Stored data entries
--- --- ---
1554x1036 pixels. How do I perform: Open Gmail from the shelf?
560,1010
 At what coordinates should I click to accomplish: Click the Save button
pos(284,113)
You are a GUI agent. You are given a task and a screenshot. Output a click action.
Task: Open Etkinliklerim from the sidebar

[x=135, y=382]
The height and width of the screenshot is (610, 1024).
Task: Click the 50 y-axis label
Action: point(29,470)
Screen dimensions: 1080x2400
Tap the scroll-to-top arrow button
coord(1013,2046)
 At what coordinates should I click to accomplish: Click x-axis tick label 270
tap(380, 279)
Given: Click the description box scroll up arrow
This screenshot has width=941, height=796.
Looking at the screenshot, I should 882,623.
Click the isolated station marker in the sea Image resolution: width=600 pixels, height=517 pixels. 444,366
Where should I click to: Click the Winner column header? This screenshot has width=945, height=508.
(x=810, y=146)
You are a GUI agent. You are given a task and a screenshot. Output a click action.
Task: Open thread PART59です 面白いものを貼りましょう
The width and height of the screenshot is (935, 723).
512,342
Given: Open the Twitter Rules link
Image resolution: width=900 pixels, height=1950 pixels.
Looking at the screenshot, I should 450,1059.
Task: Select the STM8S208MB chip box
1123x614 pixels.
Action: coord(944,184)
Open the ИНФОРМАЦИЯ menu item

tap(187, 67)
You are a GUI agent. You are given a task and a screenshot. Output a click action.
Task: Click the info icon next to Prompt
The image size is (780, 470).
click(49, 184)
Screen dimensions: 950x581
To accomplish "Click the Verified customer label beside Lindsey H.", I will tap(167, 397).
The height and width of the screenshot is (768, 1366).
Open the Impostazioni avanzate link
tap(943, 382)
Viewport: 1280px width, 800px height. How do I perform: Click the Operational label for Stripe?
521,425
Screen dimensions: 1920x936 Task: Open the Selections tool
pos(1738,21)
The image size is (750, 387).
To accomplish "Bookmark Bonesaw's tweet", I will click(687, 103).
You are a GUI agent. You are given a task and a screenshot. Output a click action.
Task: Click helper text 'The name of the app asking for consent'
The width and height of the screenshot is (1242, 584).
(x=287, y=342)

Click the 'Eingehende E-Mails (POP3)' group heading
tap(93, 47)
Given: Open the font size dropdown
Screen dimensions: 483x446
--- --- ---
In full and without change, transcribe every line of the records above.

1554x1036 pixels. How do I perform: Open Gmail from the shelf?
560,1010
 At what coordinates should I click to accomplish: Click the Save button
pos(284,113)
You are a GUI agent. You are given a task and a screenshot. Output a click action.
Task: Open Etkinliklerim from the sidebar

[x=135, y=382]
The height and width of the screenshot is (610, 1024).
Task: Click the 50 y-axis label
Action: point(29,470)
Screen dimensions: 1080x2400
Tap the scroll-to-top arrow button
coord(1013,2046)
 At what coordinates should I click to accomplish: Click x-axis tick label 270
tap(380, 279)
Given: Click the description box scroll up arrow
This screenshot has width=941, height=796.
Looking at the screenshot, I should 882,623.
Click the isolated station marker in the sea Image resolution: width=600 pixels, height=517 pixels. 444,366
Where should I click to: Click the Winner column header? This screenshot has width=945, height=508.
(x=810, y=146)
You are a GUI agent. You are given a task and a screenshot. Output a click action.
Task: Open thread PART59です 面白いものを貼りましょう
The width and height of the screenshot is (935, 723).
512,342
Given: Open the Twitter Rules link
Image resolution: width=900 pixels, height=1950 pixels.
Looking at the screenshot, I should 450,1059.
Task: Select the STM8S208MB chip box
1123x614 pixels.
Action: coord(944,184)
Open the ИНФОРМАЦИЯ menu item

tap(187, 67)
You are a GUI agent. You are given a task and a screenshot. Output a click action.
Task: Click the info icon next to Prompt
The image size is (780, 470).
click(49, 184)
Screen dimensions: 950x581
To accomplish "Click the Verified customer label beside Lindsey H.", I will tap(167, 397).
The height and width of the screenshot is (768, 1366).
Open the Impostazioni avanzate link
tap(943, 382)
Viewport: 1280px width, 800px height. How do I perform: Click the Operational label for Stripe?
521,425
Screen dimensions: 1920x936 Task: Open the Selections tool
pos(1738,21)
The image size is (750, 387).
To accomplish "Bookmark Bonesaw's tweet", I will click(687, 103).
You are a GUI agent. You are given a task and a screenshot. Output a click action.
Task: Click helper text 'The name of the app asking for consent'
The width and height of the screenshot is (1242, 584).
(x=287, y=342)

Click the 'Eingehende E-Mails (POP3)' group heading
tap(93, 47)
Given: Open the font size dropdown
Screen dimensions: 483x446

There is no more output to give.